The R package Matrix supports loading MEX format data, and can be easily used to load the sparse feature-barcode matrix, as shown in the example code below.

library(Matrix)
matrix_dir = "/opt/sample345/outs/filtered_feature_bc_matrix/"
barcode.path <- paste0(matrix_dir, "barcodes.tsv.gz")
features.path <- paste0(matrix_dir, "features.tsv.gz")
matrix.path <- paste0(matrix_dir, "matrix.mtx.gz")
mat <- readMM(file = matrix.path)
feature.names = read.delim(features.path, 
                           header = FALSE,
                           stringsAsFactors = FALSE)
barcode.names = read.delim(barcode.path, 
                           header = FALSE,
                           stringsAsFactors = FALSE)
colnames(mat) = barcode.names$V1
rownames(mat) = feature.names$V1

Loading Matrices into Python

The csv, os, gzip and scipy.io modules can be used to load a feature-barcode matrix into Python as shown below.

import csv
import gzip
import os
import scipy.io
 

matrix_dir = "/opt/sample345/outs/filtered_feature_bc_matrix"
mat = scipy.io.mmread(os.path.join(matrix_dir, "matrix.mtx.gz"))

features_path = os.path.join(matrix_dir, "features.tsv.gz")
feature_ids = [row[0] for row in csv.reader(gzip.open(features_path), delimiter="\t")]
gene_names = [row[1] for row in csv.reader(gzip.open(features_path), delimiter="\t")]
feature_types = [row[2] for row in csv.reader(gzip.open(features_path), delimiter="\t")]
barcodes_path = os.path.join(matrix_dir, "barcodes.tsv.gz")
barcodes = [row[0] for row in csv.reader(gzip.open(barcodes_path), delimiter="\t")]

Converting to CSV Format

Space Ranger represents the feature-barcode matrix using sparse formats (only the nonzero entries are stored) in order to minimize file size.

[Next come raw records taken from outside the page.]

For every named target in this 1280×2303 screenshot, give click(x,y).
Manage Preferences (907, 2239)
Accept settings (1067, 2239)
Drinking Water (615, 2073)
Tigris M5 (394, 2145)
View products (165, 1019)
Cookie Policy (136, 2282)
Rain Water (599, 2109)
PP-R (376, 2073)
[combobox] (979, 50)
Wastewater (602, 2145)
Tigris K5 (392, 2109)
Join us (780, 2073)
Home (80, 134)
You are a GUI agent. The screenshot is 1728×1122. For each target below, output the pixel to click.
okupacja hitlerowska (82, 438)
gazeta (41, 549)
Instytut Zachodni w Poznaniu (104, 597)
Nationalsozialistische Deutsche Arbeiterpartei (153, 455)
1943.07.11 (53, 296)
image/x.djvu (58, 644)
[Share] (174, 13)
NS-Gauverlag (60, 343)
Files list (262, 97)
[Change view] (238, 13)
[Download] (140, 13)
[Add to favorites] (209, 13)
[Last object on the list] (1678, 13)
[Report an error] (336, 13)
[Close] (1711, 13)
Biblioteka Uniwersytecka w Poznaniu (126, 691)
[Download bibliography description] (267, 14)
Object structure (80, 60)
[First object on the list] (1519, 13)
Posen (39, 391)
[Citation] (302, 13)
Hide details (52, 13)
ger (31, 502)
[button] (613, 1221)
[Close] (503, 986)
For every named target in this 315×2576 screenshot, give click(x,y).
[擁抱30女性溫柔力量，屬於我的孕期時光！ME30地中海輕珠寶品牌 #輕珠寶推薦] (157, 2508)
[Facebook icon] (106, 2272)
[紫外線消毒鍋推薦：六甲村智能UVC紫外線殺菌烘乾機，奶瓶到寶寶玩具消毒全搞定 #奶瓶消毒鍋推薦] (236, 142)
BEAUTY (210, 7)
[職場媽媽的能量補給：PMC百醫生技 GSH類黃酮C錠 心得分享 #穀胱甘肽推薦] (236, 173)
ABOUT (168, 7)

All of our programs, and many other programs for gene expression analysis, support sparse formats.

However, certain programs (e.g. Excel) only support dense formats (where every row-column entry is explicitly stored, even if it's a zero). You can convert a feature-barcode matrix to dense CSV format using the spaceranger mat2csv command. This command takes two arguments - an input matrix generated by Space Ranger (either an H5 file or a MEX directory), and an output path for the dense CSV. For example, to convert a matrix from a pipestance named sample123 in the current directory, either of the following commands would work:

# convert from MEX
$ spaceranger mat2csv sample123/outs/filtered_feature_bc_matrix sample123.csv
# or, convert from H5
$ spaceranger mat2csv sample123/outs/filtered_feature_bc_matrix.h5 sample123.csv

You can then load sample123.csv into Excel.

WARNING: dense files can be very large and may cause Excel to crash, or even fail in mat2csv if your computer doesn't have enough memory. For example, a feature-barcode matrix from a human reference (~33k genes) with ~3k barcodes uses at least 200MB of disk space.